The energy industry in the Netherlands is one of the country’s key exports and serves as a source of employment and national income. In fact, it is estimated that 25% of all natural gas reserves in the European Union (EU) are located in the Netherlands. Large natural gas deposits were discovered in the Netherlands in 1959, and has generated significant revenues for decades. The Netherlands has no other mining resources since the closure of its coal mining industry in 1974. The Groningen Gas Field, located near Slochteren, is one of the largest natural gas fields in the country. However, since the discovery and focus on natural gas, the manufacturing sector in the Netherlands has declined significantly. This came to be known as the Dutch Disease theory. Additionally, the extraction of gas has led to problems of sinking ground and tremors. In 2014, the government resolved to significantly decrease its production of natural gas.
In addition to natural gas, other segments of the energy industry are important to the country’s economy. Thermal stations produce the bulk of electricity in the Netherlands. The country also has only two nuclear facilities, and 4% of the country’s electricity is produced at the Borssele Nuclear Power Station, while the nuclear reactor in Delft is a research station at Delft University of Technology. Additionally, the Netherlands is a leader in wind energy at sea, biomass processing, and greenhouse farming.
The chemical industry of the Netherlands is one of the country's leading economic sectors. The country contains the headquarters of 19 of the world leading multinational chemical companies, including Royal Dutch Shell, DSM, AkzoNobel, and BASF. The Netherlands is also home to research institutions such as the Netherlands Organization for Applied Scientific Research (TNO) and numerous universities. The country is one of Europe’s leading suppliers of chemical products and services, and the extensive transport network in the Netherlands makes raw materials easily accessible. Its chemical industry focuses on developing smart materials and solutions in five areas: healthcare, energy, food security, climate and resources, and transport. The industry also works across many sectors, bringing together various stakeholders to develop smart materials and new solutions.

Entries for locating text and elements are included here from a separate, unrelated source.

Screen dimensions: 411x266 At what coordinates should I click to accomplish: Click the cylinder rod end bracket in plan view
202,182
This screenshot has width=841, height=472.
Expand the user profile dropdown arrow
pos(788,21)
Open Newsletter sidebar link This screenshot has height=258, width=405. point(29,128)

The metallurgy industry is an important part of the manufacturing sector in the Netherlands. The industry is made up of different components, such as equipment, services, consumables, and software. The metallurgy industry in the Netherlands is highly dependent upon both traditional craftsmanship and modern techniques of production. The industry works together with other sectors such as energy and power, healthcare, mining, automobile, real estate, and private shipbuilding. Examples of key companies in the country's metallurgy industry include Kapco Hindustan Machine Tools, DMG Mori, Colfax, BTD Manufacturing, Atlas Copco, and Amada.

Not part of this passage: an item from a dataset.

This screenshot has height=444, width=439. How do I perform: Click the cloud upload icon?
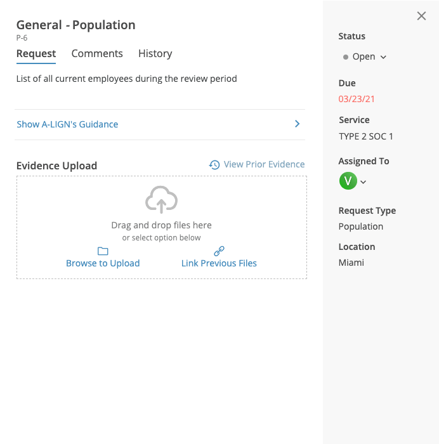coord(161,200)
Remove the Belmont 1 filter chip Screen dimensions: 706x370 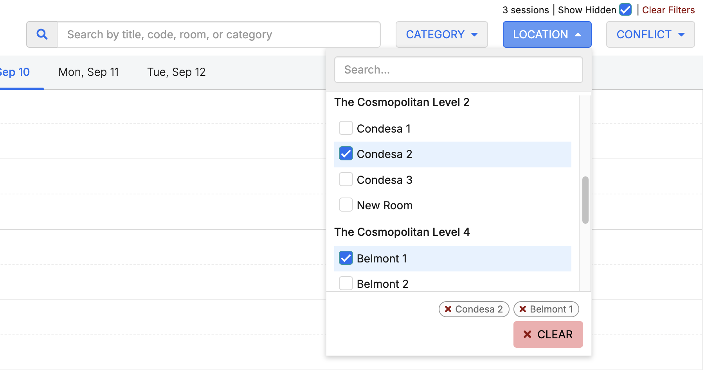[522, 309]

The Netherlands is among the world's top 20 largest steel exporters. In 2017, the Netherlands exported 11.3 million metric tons of steel, and in 2016, the country accounted for 2% of all global steel exports. The Netherlands exports steel to more than 160 countries and territories, and its top markets include countries in the European Union (Belgium, Germany, France, Italy, the United Kingdom, and Spain). The other top market is the United States.

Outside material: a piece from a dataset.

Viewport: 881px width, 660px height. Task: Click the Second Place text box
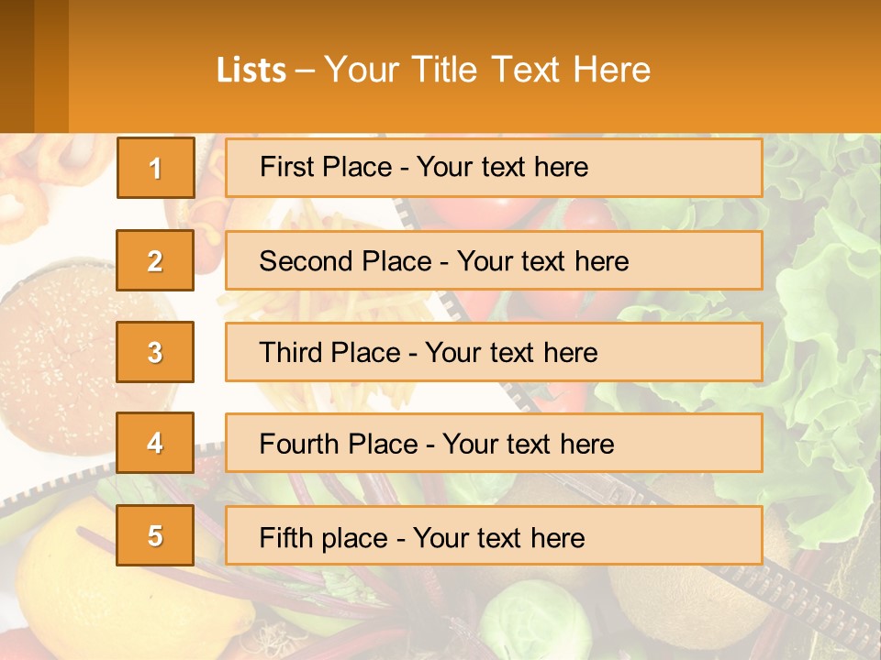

The Netherlands is known for its rich art and historical heritage. Even though tourism is a relatively small sector in the Netherlands, it contributed to 9.6% of the country’s total employment, and 5.4% of its gross domestic product (GDP) in 2012. North Holland was the most visited province by tourists in 2011, followed by South Holland. There are also seven UNESCO World Heritage sites located throughout the Netherlands.
In addition to the industries listed above, the Netherlands is also involved in the fishing, banking, electrical engineering, and creative and high-tech industries. Each of these industries contributes to the country's developed economy. Currently, a major focus of the Netherlands is to upgrade machinery in the agricultural sector and extend transport networks.